Revision history for this message

Miguel Lavalle (minsel) wrote on 2019-01-21:

#4

Using the following query:

http://logstash.openstack.org/#/dashboard/file/logstash.json?query=message:%5C%22,%20in%20test_attach_volume_shelved_or_offload_server%5C%22&build_name:%5C%22tempest-slow%5C%22&build_status:%5C%22FAILURE%5C%22&from=7d

We can see that the errors in Neutron started to show up at the time https://review.openstack.org/#/c/631584 merged. Prior to that, the failures in this test case were mostly in Nova and some Cinder, with the failure being:

tempest.exceptions.BuildErrorException: Server 3da71d4f-e884-4487-a692-be6671fed440 failed to build and is in ERROR status

After the merge of https://review.openstack.org/#/c/631584, the failures in Neutron, Nova, Cinder and Tempest all become:

tempest.lib.exceptions.SSHTimeout: Connection to the 172.24.5.160 via SSH timed out

And we can see that the affected instance doesn't get ip address lease from DHCP:

Starting network...
udhcpc (v1.23.2) started
Sending discover...
Sending discover...
Sending discover...

That indicates the instance is not connected to the network

Revision history for this message

Lajos Katona (lajos-katona) wrote on 2019-01-22:

#5

In agent.log the following exception seems several times:
"OVSFWPortNotFound: Port <> is not managed by this agent"

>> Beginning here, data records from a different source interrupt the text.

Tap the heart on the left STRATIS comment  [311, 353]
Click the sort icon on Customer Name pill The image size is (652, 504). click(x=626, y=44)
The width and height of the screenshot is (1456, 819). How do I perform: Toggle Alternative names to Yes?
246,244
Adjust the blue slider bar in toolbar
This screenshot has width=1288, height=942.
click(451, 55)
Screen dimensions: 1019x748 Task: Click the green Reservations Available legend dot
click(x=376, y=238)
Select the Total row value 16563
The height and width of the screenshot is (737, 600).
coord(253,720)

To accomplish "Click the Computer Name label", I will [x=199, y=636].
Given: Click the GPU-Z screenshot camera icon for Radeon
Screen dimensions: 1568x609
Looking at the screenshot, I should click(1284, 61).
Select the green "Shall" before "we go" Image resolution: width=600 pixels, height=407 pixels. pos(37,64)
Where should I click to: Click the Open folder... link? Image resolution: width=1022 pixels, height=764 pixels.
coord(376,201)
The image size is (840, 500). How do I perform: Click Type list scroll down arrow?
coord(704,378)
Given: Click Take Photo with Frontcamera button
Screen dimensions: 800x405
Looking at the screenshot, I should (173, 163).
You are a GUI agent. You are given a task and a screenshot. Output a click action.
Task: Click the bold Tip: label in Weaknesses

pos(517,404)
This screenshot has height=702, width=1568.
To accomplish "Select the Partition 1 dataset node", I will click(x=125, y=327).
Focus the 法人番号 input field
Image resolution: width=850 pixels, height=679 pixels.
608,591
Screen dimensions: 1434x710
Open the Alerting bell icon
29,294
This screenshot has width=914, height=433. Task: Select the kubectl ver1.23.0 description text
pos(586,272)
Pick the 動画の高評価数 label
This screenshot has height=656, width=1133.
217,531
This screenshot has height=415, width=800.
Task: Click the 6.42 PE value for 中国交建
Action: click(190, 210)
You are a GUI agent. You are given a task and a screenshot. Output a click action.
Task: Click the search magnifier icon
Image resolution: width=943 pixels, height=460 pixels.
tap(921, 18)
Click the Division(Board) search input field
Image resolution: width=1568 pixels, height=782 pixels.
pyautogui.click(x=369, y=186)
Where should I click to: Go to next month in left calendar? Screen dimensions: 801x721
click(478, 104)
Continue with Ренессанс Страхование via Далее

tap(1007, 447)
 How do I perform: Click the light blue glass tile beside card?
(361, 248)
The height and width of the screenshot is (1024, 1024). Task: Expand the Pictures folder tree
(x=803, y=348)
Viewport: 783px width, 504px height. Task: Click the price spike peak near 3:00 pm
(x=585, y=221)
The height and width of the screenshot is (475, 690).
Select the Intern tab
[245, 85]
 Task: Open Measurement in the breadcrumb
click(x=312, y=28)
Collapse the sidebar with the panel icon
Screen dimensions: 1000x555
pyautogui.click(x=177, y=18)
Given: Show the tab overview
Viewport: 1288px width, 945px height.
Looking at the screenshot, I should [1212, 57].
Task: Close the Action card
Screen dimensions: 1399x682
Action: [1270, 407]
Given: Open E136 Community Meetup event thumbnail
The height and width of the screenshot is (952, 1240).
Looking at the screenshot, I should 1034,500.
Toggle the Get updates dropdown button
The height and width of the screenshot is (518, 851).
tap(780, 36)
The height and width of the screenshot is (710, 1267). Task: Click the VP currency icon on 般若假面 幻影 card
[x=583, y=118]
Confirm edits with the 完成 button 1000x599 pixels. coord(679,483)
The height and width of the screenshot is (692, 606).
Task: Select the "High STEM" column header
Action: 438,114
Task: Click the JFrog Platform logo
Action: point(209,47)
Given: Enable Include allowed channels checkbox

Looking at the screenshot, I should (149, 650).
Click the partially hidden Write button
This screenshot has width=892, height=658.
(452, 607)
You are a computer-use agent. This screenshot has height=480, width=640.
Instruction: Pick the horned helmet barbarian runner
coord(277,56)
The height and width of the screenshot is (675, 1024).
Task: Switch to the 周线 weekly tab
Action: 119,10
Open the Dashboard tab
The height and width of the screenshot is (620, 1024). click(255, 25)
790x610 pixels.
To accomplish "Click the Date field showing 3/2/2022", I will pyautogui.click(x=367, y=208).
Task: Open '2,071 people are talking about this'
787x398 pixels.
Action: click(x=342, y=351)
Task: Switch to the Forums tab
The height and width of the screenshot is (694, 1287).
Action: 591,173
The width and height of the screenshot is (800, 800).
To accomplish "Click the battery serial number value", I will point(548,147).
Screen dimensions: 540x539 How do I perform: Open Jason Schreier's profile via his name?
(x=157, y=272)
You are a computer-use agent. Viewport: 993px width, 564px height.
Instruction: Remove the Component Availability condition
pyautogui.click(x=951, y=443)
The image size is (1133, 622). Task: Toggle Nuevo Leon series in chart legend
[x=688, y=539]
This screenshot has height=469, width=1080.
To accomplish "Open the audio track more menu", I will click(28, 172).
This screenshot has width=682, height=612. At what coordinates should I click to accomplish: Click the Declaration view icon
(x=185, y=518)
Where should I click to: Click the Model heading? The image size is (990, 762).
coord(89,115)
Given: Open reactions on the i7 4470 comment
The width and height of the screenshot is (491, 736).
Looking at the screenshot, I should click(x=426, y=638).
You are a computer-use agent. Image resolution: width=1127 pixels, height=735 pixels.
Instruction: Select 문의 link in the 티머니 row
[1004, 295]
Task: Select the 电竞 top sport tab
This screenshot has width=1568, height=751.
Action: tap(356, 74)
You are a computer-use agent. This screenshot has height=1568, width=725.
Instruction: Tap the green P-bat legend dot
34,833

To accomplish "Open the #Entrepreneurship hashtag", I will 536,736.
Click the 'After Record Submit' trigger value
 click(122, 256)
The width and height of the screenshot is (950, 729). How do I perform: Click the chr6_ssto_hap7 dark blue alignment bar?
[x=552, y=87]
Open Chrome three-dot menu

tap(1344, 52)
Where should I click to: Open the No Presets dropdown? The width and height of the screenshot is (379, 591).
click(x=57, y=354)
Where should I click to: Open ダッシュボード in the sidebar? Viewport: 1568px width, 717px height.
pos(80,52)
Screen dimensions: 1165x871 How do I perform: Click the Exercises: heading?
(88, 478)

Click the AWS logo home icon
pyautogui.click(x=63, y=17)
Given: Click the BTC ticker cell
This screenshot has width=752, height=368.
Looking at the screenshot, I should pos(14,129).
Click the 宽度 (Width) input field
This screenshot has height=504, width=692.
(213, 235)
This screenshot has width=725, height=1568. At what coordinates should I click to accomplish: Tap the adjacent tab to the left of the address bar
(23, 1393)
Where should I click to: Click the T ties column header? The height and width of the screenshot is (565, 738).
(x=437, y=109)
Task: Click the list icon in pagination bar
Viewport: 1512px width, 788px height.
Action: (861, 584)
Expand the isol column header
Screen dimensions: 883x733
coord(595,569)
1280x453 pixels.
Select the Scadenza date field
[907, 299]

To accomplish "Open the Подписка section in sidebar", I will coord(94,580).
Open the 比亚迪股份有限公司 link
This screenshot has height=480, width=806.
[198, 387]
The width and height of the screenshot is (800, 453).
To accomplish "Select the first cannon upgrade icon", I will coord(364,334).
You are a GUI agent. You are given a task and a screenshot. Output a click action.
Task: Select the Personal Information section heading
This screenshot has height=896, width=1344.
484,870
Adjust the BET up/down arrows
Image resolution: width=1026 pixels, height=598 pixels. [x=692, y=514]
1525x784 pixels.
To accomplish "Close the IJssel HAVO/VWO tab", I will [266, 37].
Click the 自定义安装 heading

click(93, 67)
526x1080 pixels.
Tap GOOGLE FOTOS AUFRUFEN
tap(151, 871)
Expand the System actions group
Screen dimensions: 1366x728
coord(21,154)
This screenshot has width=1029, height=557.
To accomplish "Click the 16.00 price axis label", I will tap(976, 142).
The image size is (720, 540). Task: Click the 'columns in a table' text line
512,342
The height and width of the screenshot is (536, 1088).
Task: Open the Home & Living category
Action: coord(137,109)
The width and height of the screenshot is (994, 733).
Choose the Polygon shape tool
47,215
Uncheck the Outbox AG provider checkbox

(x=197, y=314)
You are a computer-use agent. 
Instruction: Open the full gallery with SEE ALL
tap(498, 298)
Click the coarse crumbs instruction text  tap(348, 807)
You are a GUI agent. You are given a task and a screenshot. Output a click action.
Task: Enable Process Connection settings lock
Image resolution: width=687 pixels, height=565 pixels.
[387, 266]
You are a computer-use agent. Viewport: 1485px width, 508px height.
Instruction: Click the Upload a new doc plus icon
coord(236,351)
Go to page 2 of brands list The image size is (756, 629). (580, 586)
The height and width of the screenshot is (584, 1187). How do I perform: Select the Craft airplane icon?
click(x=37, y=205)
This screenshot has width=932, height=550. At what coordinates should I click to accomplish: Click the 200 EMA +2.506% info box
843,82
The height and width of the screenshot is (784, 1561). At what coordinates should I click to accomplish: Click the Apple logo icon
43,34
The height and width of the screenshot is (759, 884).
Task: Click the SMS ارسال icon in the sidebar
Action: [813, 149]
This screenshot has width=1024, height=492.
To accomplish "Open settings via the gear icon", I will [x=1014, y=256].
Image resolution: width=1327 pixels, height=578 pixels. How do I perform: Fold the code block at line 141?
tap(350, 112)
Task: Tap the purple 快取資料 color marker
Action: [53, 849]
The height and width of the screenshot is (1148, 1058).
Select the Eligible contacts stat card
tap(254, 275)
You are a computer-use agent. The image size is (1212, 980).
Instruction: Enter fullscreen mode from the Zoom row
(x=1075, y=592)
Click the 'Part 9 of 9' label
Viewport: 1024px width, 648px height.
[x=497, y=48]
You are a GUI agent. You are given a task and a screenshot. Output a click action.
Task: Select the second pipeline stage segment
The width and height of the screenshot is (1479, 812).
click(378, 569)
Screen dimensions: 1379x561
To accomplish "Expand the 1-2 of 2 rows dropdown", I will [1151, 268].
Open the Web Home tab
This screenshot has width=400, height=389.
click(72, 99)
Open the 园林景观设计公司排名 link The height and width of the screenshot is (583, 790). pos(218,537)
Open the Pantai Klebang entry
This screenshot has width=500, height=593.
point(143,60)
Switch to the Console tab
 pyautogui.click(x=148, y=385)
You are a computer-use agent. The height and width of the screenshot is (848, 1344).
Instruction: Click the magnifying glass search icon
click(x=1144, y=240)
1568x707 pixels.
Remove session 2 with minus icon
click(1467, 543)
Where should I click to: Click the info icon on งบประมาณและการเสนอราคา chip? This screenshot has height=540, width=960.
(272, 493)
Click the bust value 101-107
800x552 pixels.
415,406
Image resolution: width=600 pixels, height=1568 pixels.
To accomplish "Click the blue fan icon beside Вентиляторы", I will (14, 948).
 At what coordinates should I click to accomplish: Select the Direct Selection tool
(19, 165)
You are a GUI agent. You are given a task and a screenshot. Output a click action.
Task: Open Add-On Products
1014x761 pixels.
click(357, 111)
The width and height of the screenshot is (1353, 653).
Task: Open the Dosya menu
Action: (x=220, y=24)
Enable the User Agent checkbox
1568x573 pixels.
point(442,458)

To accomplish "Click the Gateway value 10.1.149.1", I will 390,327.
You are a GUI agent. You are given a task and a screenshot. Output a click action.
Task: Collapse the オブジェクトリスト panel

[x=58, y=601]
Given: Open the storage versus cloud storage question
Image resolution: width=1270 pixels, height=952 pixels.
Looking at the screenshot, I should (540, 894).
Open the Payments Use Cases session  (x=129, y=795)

If I understand well this patch: https://review.openstack.org/630910 (Bug: https://bugs.launchpad.net/neutron/+bug/1811405 ) handle another case with tag not found exception.

Revision history for this message

Slawek Kaplonski (slaweq) wrote on 2019-01-22:

#6

One more info which I found related to this one. It always (at least in cases where I was checking it) failing after unshelve instance. And also it looks for me from logs that instance is unshelved on different host than it was before shelve but I'm not sure if that is ok or not.

Revision history for this message

OpenStack Infra (hudson-openstack) wrote on 2019-01-22: Related fix proposed to neutron (master)

#7

Related fix proposed to branch: master
Review: https://review.openstack.org/632403

Revision history for this message

Slawek Kaplonski (slaweq) wrote on 2019-01-22:

#8

I pushed to gate some DNM patch with some additional logging in OVSDBMonitor class. It is here: https://review.openstack.org/#/c/632403/
tempest-slow job was failed on this patch so I analyzed logs. for one of instances (910177fa-711f-4c97-9bdc-d8d954d0fb32 from test test_attach_volume_shelved_or_offload_server in http://logs.openstack.org/03/632403/2/check/tempest-slow/de2a3c7/testr_results.html.gz)

Port of this instance was 74ee60ef-5570-43c8-8eb9-887a2fbf6cd9.
Instance was spawned first on controller node and later unshelved on compute-1 node.
So I analyzed logs from neutron-ovs-agent on compute-1 node.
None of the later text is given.